TEXT EXTRACT ::
# home theater



## christalone1 (Feb 8, 2010)

Hello,
I am looking for advise on building my home entertainment system. I have read the advise in the forums, bast on what I have read thinking of going with Onkyo Reciever 606 and fluance speakers. Need advise on a subwoofer and aslo and a 50 in. or bigger tv. My livingroom is 14 x 16. Limited buget to work with want to get the best for my money.I would be connecting a VCR, DVD, player combo, a record player, and cable box to this system. Any and all advise would be greatly apreciated. 



Thank you.
Roy


----------



## Jungle Jack (Jul 28, 2009)

Hello,
It sounds like you have a pretty good idea of what you want. The Fluance package is amazingly low priced for getting that many Speakers. I have never listened to them, but most of the reviews have been complimentary.

The Onkyo TX-SR606 is an excellent value. I would also recommend checking out Accessories4less.com
as they sell the one model up TX-SR706 for around 400 Dollars and is a much more capable receiver.
Moreover, it offers THX Certification and preamp outputs for adding outboard amplification in addition to a more powerful version of Audyssey Room EQ.

As to a subwoofer and display, what is your budget?
Cheers,
JJ


----------



## christalone1 (Feb 8, 2010)

thank you for your advise, for the sub i think around 400.00, do know if that is realistic or not . tell you the truth don't even know what size i should get.


----------



## Jungle Jack (Jul 28, 2009)

Hello,
There are some fine Subwoofers available for around 400 Dollars. At the top of my list would be SVS's
PB-10NSD:http://www.svsound.com/products-sub-box-10nsd.cfm
This is a truly great Subwoofer that will give you years of listening pleasure and more than capable of being paired with more ambitious Speakers than the Fluance should you decide to upgrade in the future.
Cheers,
JJ


----------



## christalone1 (Feb 8, 2010)

thanks for the advise, i think my buget for a sub would be 400.00, that might not be realistic but that is what i am shooting for. tell you the truth not sure what size i would need.do you have any advise on the tv, asfar as how many hdmi hook ups. i would like to get a 50 or bigger lcd. thanks roy.


----------



## Jungle Jack (Jul 28, 2009)

Hello,
Your viewing distance will have a huge impact on how big of a TV you need. Also, the 475 Dollars is money well spent on the SVS Subwoofer. I realize it is 75 Dollars more than budgeted, but it is truly a special Subwoofer and will knock your socks off.
Cheers,
JJ


----------



## christalone1 (Feb 8, 2010)

thanks jack, the veiwing distance is15 feet from couch to tv and will be mounted on wall.

PROVIDED MATERIAL ::
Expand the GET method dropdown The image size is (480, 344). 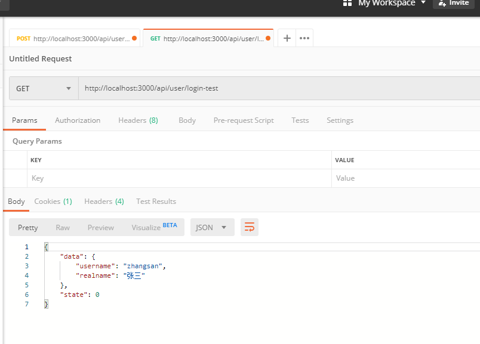pyautogui.click(x=44, y=89)
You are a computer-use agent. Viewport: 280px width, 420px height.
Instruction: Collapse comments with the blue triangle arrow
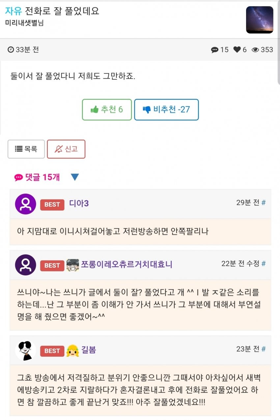75,177
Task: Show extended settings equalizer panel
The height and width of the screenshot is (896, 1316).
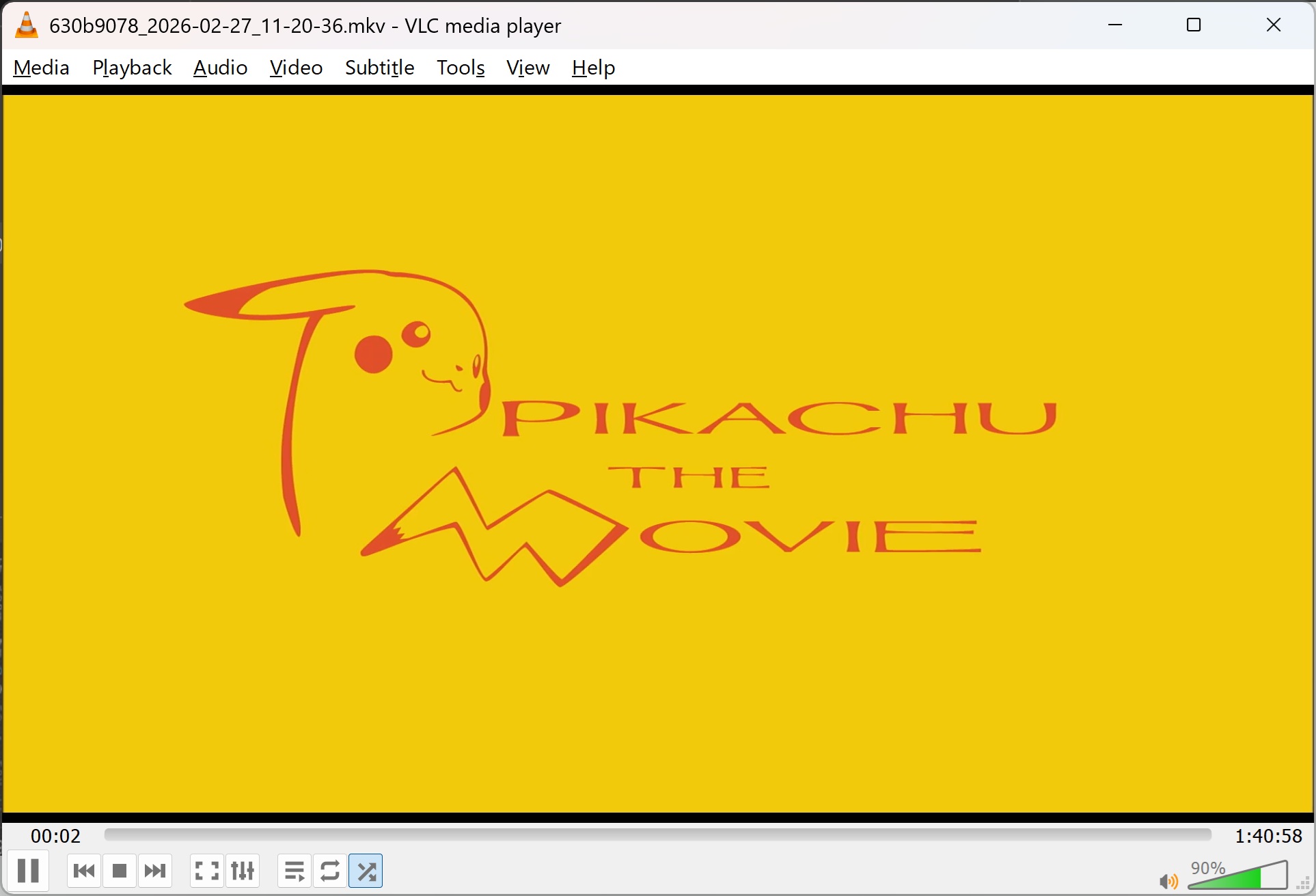Action: point(243,871)
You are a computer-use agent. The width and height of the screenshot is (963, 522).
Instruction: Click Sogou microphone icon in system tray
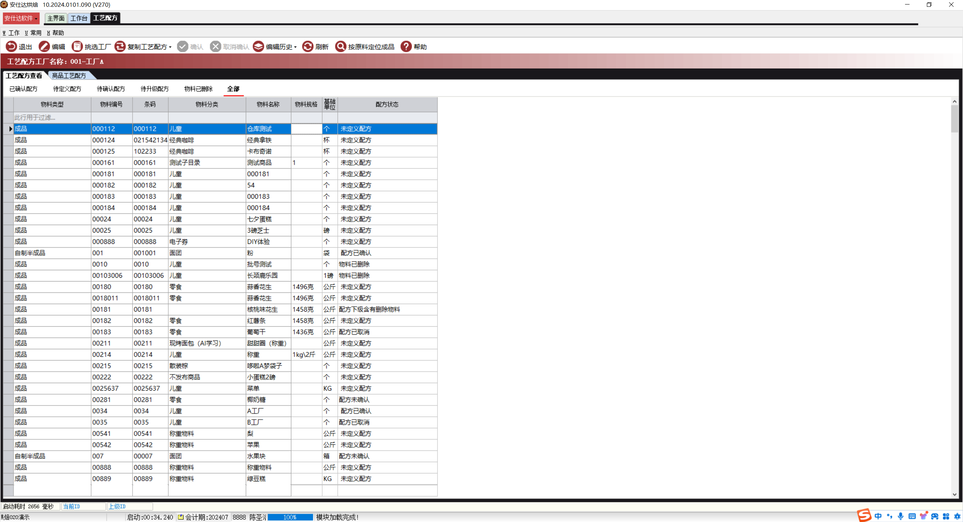pyautogui.click(x=900, y=516)
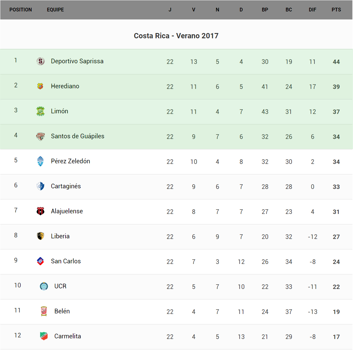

EXERCISE TASKS ::
- a) Please repeat everything in the home theater thread from "thank you for" down to "in the future.", word for word.
- b) Write what follows in the home theater thread, picking up after its final post.

RESPONSES IN ORDER ::
- a)
thank you for your advise, for the sub i think around 400.00, do know if that is realistic or not . tell you the truth don't even know what size i should get.


----------



## Jungle Jack (Jul 28, 2009)

Hello,
There are some fine Subwoofers available for around 400 Dollars. At the top of my list would be SVS's
PB-10NSD:http://www.svsound.com/products-sub-box-10nsd.cfm
This is a truly great Subwoofer that will give you years of listening pleasure and more than capable of being paired with more ambitious Speakers than the Fluance should you decide to upgrade in the future.

- b)
----------



## Jungle Jack (Jul 28, 2009)

Hello,
Given the distance, I would do everything possible to get a 60" Panel or larger. At that distance, you really do need a large Panel to get the most immersive experience. 

The good news is with 3D Capable Displays about to hit the market, you can get a current 60" LCD or Plasma for a great price.
Cheers,
JJ


----------



## Jungle Jack (Jul 28, 2009)

Hello,
I also wanted to say you might reconsider the Fluance Speakers. SVS and Hsu Research both make excellent 5 channel packages that feature much higher speaker component quality.

I am especially fond of SVS's S Series Towers and Bookshelves. However, if wanting to keep your budget close to the Fluance's, you might need to go with the Bookshelves. However, especially if going with the SVS PB-10NSD, the crossover from the Bookshelves to the Subwoofer will be seamless given how well the PB-10 plays at 80 Hz and the Bookshelves given honest output down below 80 Hz.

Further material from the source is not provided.